2-Somut olayda, davanın kabulü hakkındaki ilk karar yazılı gerekçelerle bozulmuş, mahkemece bozma ilamına uyulmasına karar verilerek bilirkişi incelemesi yaptırılıp, uyuşmazlık konusu alacaklar yeniden hesaplanmış ve oluşan usuli kazanılmış hak nedeniyle bozma öncesi hüküm tesis edilmiştir. Mahkemece, taleple bağlı kalınarak uyuşmazlık konusu alacaklar hüküm altına alınmış ise de, hangi raporun hükme esas alındığı, davacı tarafın dava ve ıslah dilekçesine konu ettiği talepleri, temyiz başvurusunda ileri sürdüğü temyiz nedenleri ve ilamda yer alan bozma sebepleri itibarıyla, bozma kapsamına göre oluşan usuli müktesep hakların nelerden ibaret olduğu, Yargıtay denetimine olanak verecek biçimde hükmün gerekçesinde gösterilmemiştir.
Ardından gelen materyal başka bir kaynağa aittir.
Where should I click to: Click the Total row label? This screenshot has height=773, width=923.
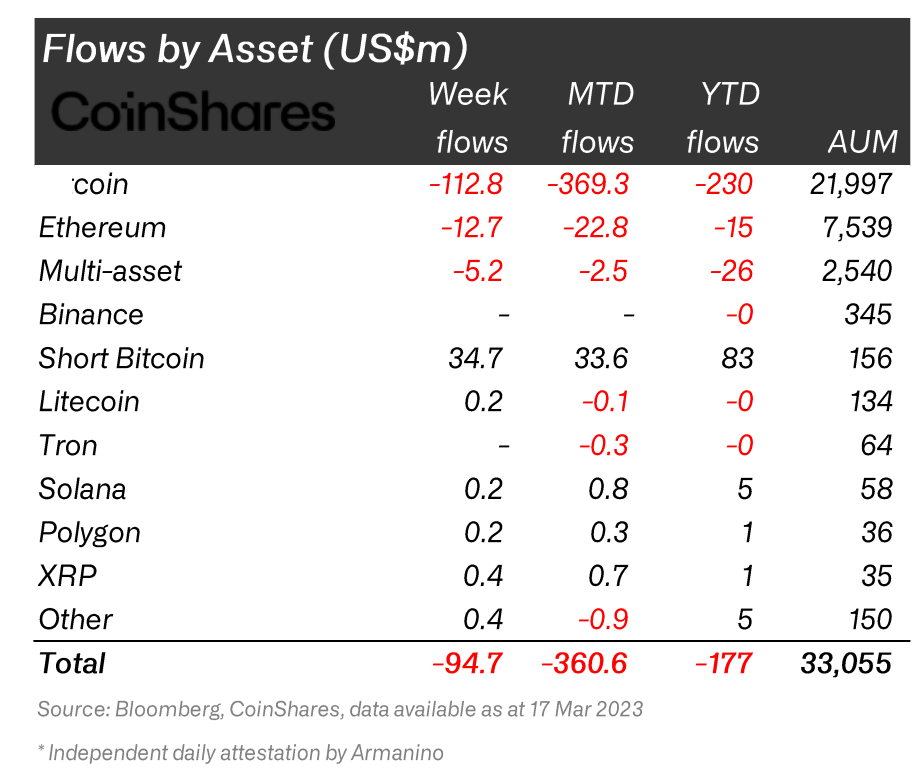pyautogui.click(x=71, y=663)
Hangi bilirkişi raporuna itibar edildiği ve hangi tutarın kabul edildiği karar yerinde açık ve tereddüte yer vermeyecek şekilde belirlenmelidir. Bu yön gözetilmeden yazılı gerekçeyle karar verilmesi usul ve yasaya aykırı olup bozmayı gerektirmiştir.
Kabule göre de; hüküm altına alınan ulusal bayram ve genel tatil ücret alacağı ile hafta tatili ücreti alacağı taleplerinin her biri hakkında ayrı ayrı hüküm tesis edilmesi gerekirken, infazda karşıklığa mahal verecek şekilde taleplerin toplamı üzerinden karar verilmesi de hatalı olup, bozma sebebidir.
3-Öte yandan; yıllık izin ücreti alacağı konusunda herhangi bir bozma sebebine yer verilmemesine rağmen, karar gerekçesinde bu yönde açıklamaya yer verilerek hükümde karışıklığa neden olunması da isabetli görülmemiştir.
SONUÇ: Temyiz olunan kararın, yukarıda yazılı sebeplerden dolayı BOZULMASINA, peşin alınan temyiz harcının istek halinde ilgililere iadesine 25.02.2020 tarihinde oybirliğiyle karar verildi.